The Flexible Revolution of Wearable Electronics

image provided by pixabay

This post is also available in: עברית (Hebrew)

As people use more and more electronic wearables, the industry had to find better energy storage solutions that will be able to match the flexibility and movement of the devices themselves. While traditional batteries are effective, they often lack the flexibility required for these soft electronic devices.

Researchers have recently made a significant leap forward in addressing this challenge, by developing a small-scale energy storage device that can stretch, twist, fold, and wrinkle, which could pave the way for truly adaptable and comfortable wearables.

When trying to address this issue, the industry tried using micro supercapacitors (MSCs), a promising alternative due to their high-power density, rapid charging capabilities, and long lifespan. However, the fabrication of electrodes remained a major challenge.

According to Interesting Engineering, electrodes are conventionally made from brittle materials (like gold), which significantly limit the device’s ability to deform without compromising performance. On the other hand, while eutectic gallium-indium liquid metal (EGaIn) offers superior conductivity and deformability, its high surface tension makes fine patterning extremely difficult, which is problematic as it is a crucial step in creating efficient electrodes.

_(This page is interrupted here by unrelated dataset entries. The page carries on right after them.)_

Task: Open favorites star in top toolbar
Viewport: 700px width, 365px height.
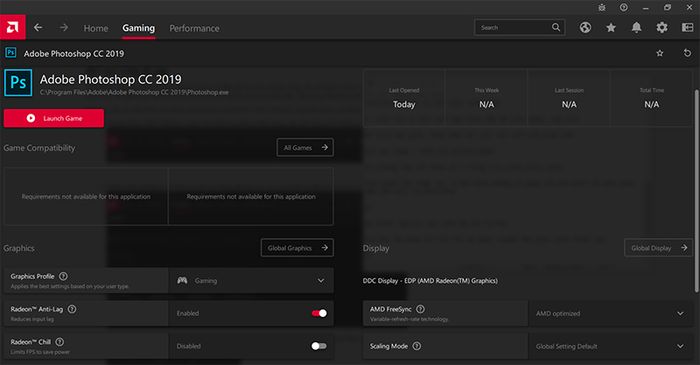Action: click(611, 28)
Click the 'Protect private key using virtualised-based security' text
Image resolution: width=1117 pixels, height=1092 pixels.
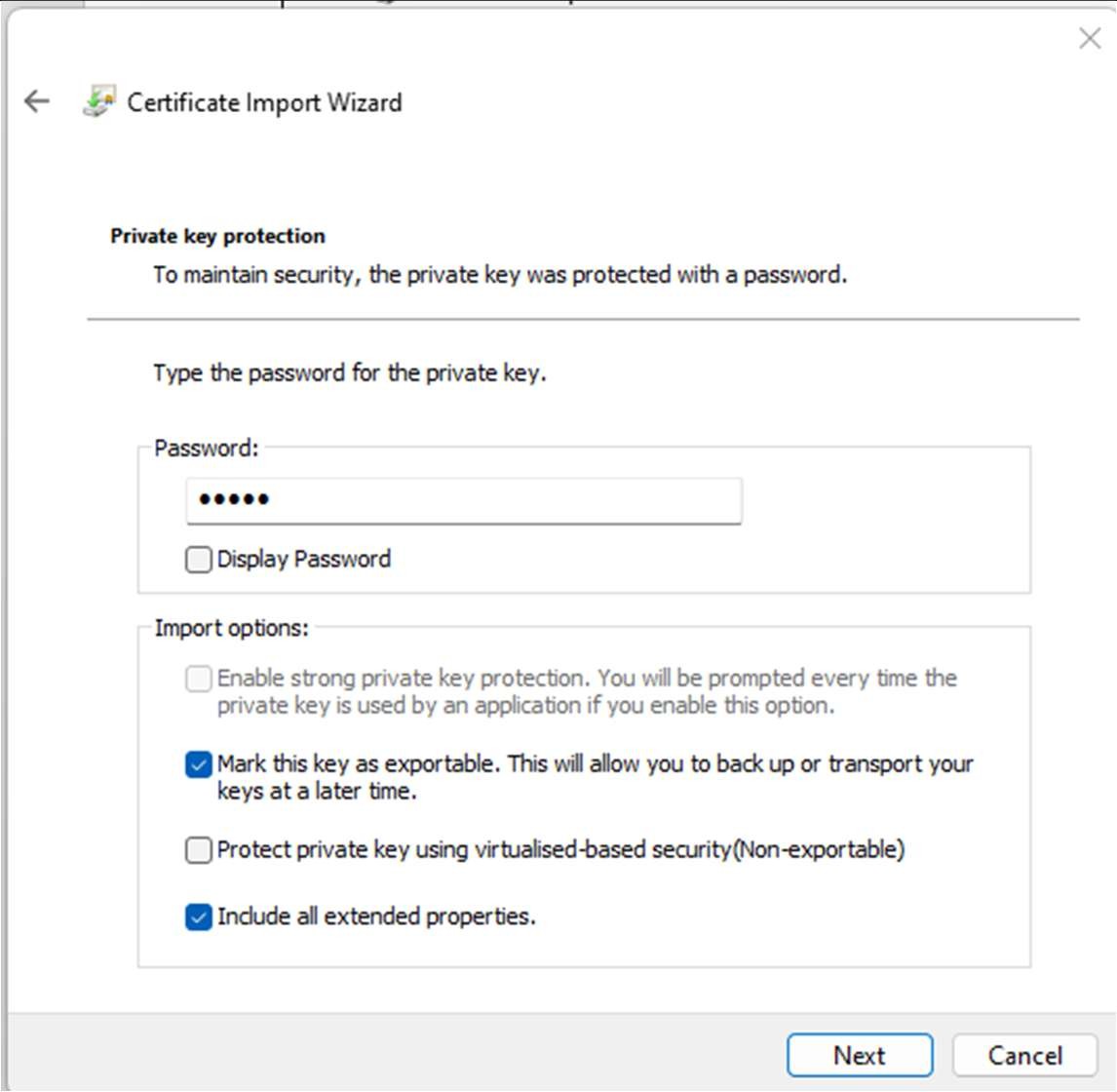click(560, 850)
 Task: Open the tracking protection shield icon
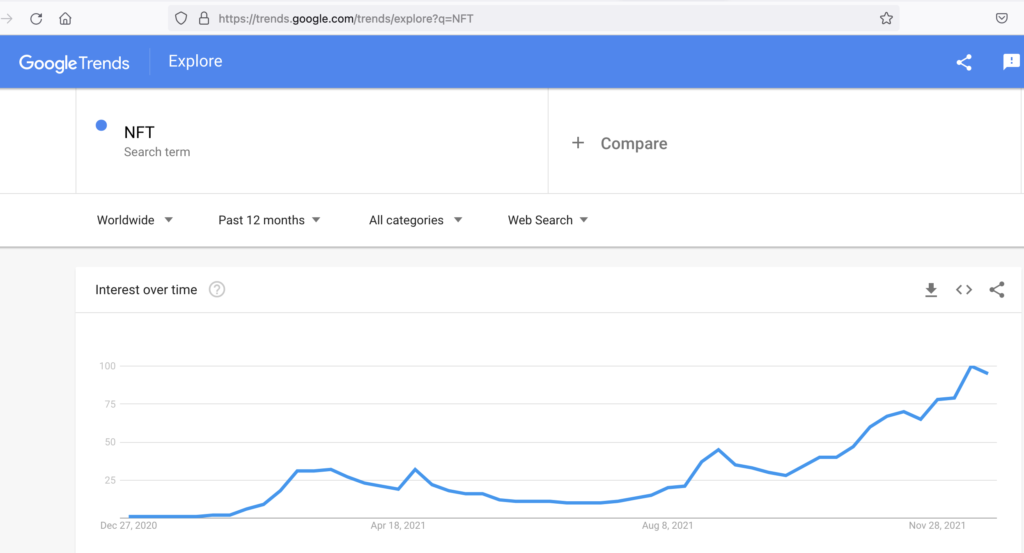pos(181,18)
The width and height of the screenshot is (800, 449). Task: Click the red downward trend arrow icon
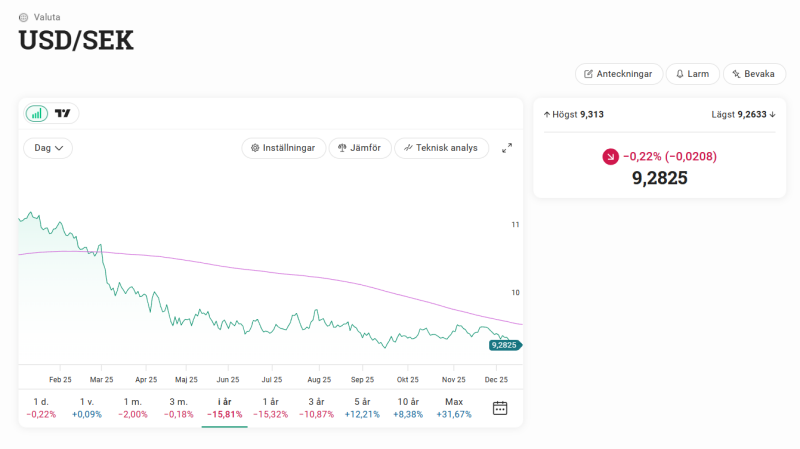610,156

A research team from Pohang University of Science and Technology (POSTECH) and the Korea Institute of Industrial Technology (KITECH) devised a solution using laser technology. This invention is based on successfully patterning both EGaIn and graphene (an active material) using a laser on a stretchable substrate made of an SEBS polystyrene copolymer.

This technique is advantageous because it didn’t damage the underlying SEBS substrate and thus preserved the device’s overall flexibility. Furthermore, the tests revealed that the device’s energy storage capacity remained unchanged even after undergoing 1,000 stretching cycles, and withstood various mechanical deformations, including stretching, folding, twisting, and wrinkling.

The implications of this technological breakthrough are immense for the future of wearable technology, paving the way for the creation of comfortable and adaptable wearables that can seamlessly integrate into our daily lives. Possible uses include thinner fitness trackers that comfortably wrap around the wrist for exercise, smart clothing that moves with the body throughout the day, and even medical devices that conform to the body for a more comfortable and personalized experience.